To move a domain to a new organization:

  1. Go to admin.atlassian.com and select Directory > Domains.
  2. Remove the new domain from your existing organization.

  3. In the new organization, verify the new domain and claim its email accounts.

Change or move a domain when you provision users with SCIM

To change domain names and email accounts, you need to verify your old and new domains and claim their accounts in the same Atlassian organization.

To change a domain name:

  1. Go to admin.atlassian.com and select Directory > Domains

  2. Verify the new domain that your email accounts will be moved to.

  3. Check that you’ve verified the old domain and claimed its email accounts.

  4. Make sure the old email accounts are in your identity provider.

  5. Sync old accounts from your identity provider to Atlassian.

  6. After you sync, change emails in your identity provider to the new domain to keep the history of the old accounts.

Move a domain and its email accounts to a new organization

You may want to move a domain from an existing to a new organization. In this case, you’ll need to schedule downtime. When you move a domain, we don’t apply Atlassian Access security features for the same accounts in the existing organization.

To move a domain:

  1. Go to your organization at admin.atlassian.com and select Directory > Domains.

  2. Remove the new domain from your existing organization.

  3. In the new organization, verify and claim accounts for the domain you want to move.

  4. Make sure all the email accounts for your new domain are in your identity provider.

  5. Connect your identity provider to your new organization.

  6. Sync the email accounts from your identity provider to Atlassian.


Move domains with SAML SSO

For users to log in with SAML, you’ll need to do an additional step to enable SAML SSO on the new domain in the new organization.
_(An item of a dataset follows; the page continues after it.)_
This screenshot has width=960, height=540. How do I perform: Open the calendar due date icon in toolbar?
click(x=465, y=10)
We recommend you contact Atlassian support to remove the SAML identity of all the users on the old domain.

Maintain your verified domain

This section discusses issues that may arise when verifying a domain.

You have multiple domains or subdomains

You can verify multiple domains and subdomains under a single organization. All you need to do is to repeat the steps on this page with each domain that want to claim. Because we don’t automatically verify sub domains, such as us.acme.com and eu.acme.com, you need to manually verify each subdomain as well.
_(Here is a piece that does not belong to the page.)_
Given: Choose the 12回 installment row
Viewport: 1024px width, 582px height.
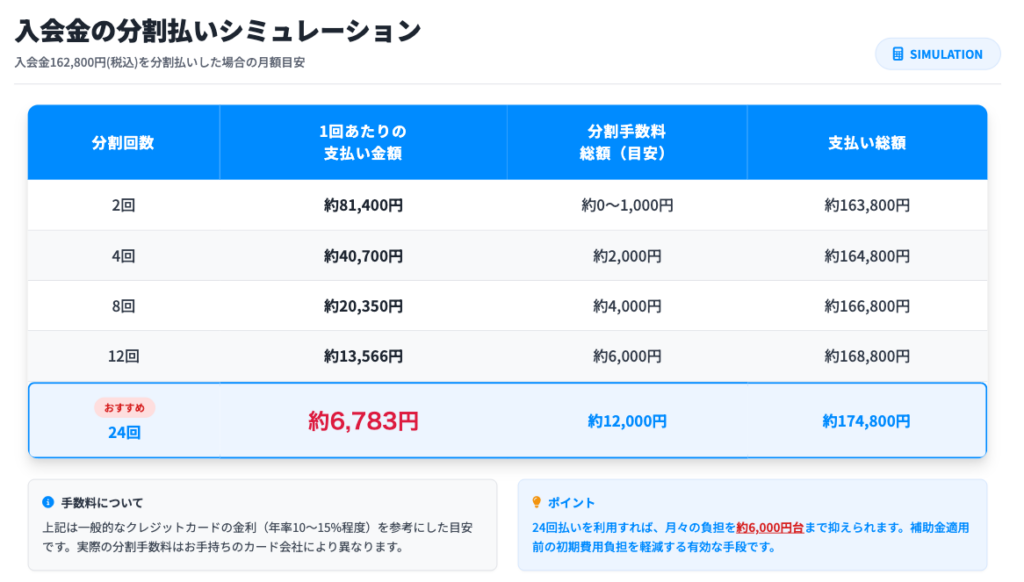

Another organization already verified the domain

If someone else has already verified the domain, we’ll display a warning message letting you know. In this situation, someone at your company might have verified the domain under another organization. We recommend that you find an admin of that organization and ask them to remove the domain from its list of verified domains. If you aren't sure who to ask, contact support.

A CMS manages your website

You may not be able to directly add a file to your website's root folder. As a workaround, you can copy the verification token from the downloaded file and publish it to an existing page that's less than 256kB in the same location (https://example.com/atlassian-domain-verification.html). This way should successfully verify your domain.

You're using G Suite

Your users authenticate with Google. Because you verify your domain as part of your integration with Google, you can't verify your domain from your site. If you want to verify your domain, you'll need to disconnect the G Suite integration.

If your users for another domain aren't connected through G Suite, you can still verify that domain and subscribe to Atlassian Access security policies for that domain.

You want to verify a domain that you don't own

To protect the privacy and security of Atlassian's users, it's not possible to verify domains that you don't own.

If you'd like to apply Atlassian Access security policies for these users, ask them to change their email address to a domain that you can then verify, or invite them to create Atlassian accounts that use email addresses from the domain.

Remove a verified domain

When you remove a domain from your list of verified domains, the users with that domain are no longer managed and won't appear on your Managed account page.

To remove a verified domain, click Remove next to the domain and verify that you want to remove it. We'll email users with that domain to let them know that their account is no longer managed.